We will also implement play, pause, and stop controls, like those in a real audio player.
By the end, you will have a clean and functional desktop audiobook app.
Prerequisite:
This tutorial is part of the standalone tutorial.
📚 View the standalone tutorial
This tutorial is part of the standalone tutorial.
📚 View the standalone tutorial
Preliminary
Before I begin, it is recommended to activate the virtual environment before installing the relevant dependencies.
python -m venv venv
venv\Scripts\activate
pip install customtkinter pillow gTTS pygame CTkMessagebox pypdf
Then, the following steps include setting up the file structure, app.py, and two additional folders: the uploads and media folders. The media folder contains the icons necessary to build the app; there are read, pause, and stop icons, as shown on the diagram.I have 4 sections here: the header, upload area, text body, and button group.
(a) The header—this section is basically a label with an emoji.
(b) The upload area—it has a frame, and within the frame is a label of the description and an upload button.
(c) The text body—it is a textbox with a scrollbar on the right side.

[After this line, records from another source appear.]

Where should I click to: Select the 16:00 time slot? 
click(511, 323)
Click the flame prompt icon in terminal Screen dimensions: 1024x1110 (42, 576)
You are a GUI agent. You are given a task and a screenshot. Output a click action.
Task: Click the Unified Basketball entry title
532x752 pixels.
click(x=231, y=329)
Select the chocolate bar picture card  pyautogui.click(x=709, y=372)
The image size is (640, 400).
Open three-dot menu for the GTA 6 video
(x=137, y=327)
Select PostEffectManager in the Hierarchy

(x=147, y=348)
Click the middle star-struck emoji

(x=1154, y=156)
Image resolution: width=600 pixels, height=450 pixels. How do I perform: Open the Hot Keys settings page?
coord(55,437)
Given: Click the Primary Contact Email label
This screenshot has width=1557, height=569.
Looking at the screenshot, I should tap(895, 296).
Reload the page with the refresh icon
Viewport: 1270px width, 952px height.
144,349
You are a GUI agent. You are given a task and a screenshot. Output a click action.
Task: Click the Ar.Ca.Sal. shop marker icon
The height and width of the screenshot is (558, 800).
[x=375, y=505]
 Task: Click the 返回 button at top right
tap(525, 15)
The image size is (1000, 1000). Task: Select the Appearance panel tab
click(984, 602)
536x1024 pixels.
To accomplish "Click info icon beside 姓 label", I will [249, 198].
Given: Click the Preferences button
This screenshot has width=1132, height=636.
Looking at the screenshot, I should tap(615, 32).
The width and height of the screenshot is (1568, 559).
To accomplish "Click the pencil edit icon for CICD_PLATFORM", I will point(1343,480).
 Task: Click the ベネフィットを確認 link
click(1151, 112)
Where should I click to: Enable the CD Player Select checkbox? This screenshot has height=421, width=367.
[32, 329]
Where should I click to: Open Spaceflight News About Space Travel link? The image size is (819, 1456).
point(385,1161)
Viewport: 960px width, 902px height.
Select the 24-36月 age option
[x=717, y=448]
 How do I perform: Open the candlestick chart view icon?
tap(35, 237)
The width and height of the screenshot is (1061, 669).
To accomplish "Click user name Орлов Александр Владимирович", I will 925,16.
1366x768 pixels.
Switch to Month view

(d) The button group—an inline of 3 buttons; they are the read, pause, and stop buttons with related icons. Initially, all button statuses were set as disabled, as there is no audiobook available.
Below is the code:
from tkinter import *
import customtkinter as ctk
from PIL import Image
from customtkinter import CTkImage
# The header
header = ctk.CTkLabel(root, text="Welcome to My Audiobook App 📖",
font=('Roboto', 24),
text_color="#1a1a1a")
header.pack(pady=20)
# The upload area
my_frame = ctk.CTkFrame(root, height=300, width=500, corner_radius=15,
fg_color="#D2C8C8",
border_width=2, border_color="#cccccc")
my_frame.pack(pady=30)
my_label = ctk.CTkLabel(my_frame,
text="😄 Upload your preferred pdf file!",
width=500, height=40,
font=('Roboto', 16))
my_label.pack(pady=20)
my_button = ctk.CTkButton(my_frame,
text="Submit your book",
width=150,
height=40,
command=submit)
my_button.pack(pady=20)
# The text body
book_label = ctk.CTkLabel(root, text="Book content:", font=('Roboto', 16),
text_color="#1a1a1a")
book_label.pack(anchor=W, padx=50)
my_content = ctk.CTkTextbox(root, width=500, height=200,
font=('Roboto', 14), activate_scrollbars=True,
border_width=2, border_color="#cccccc")
my_content.pack(pady=10)
# The button group - all icons were located in the media folder
button_frame = ctk.CTkFrame(root, height=50, width=500, corner_radius=10)
button_frame.pack(pady=20)
book_image = CTkImage(
light_image=Image.open("media/book.png"),
size=(30, 30)
)
pause_image = CTkImage(
light_image=Image.open("media/pause.png"),
size=(30, 30)
)
stop_image = CTkImage(
light_image=Image.open("media/stop.png"),
size=(30, 30)
)
read_button = ctk.CTkButton(button_frame,
text="Read",
image=book_image,
compound='left',
height=50,
width=100,
state="disabled",
command=read)
read_button.grid(row=0, column=0, padx=40, pady=10)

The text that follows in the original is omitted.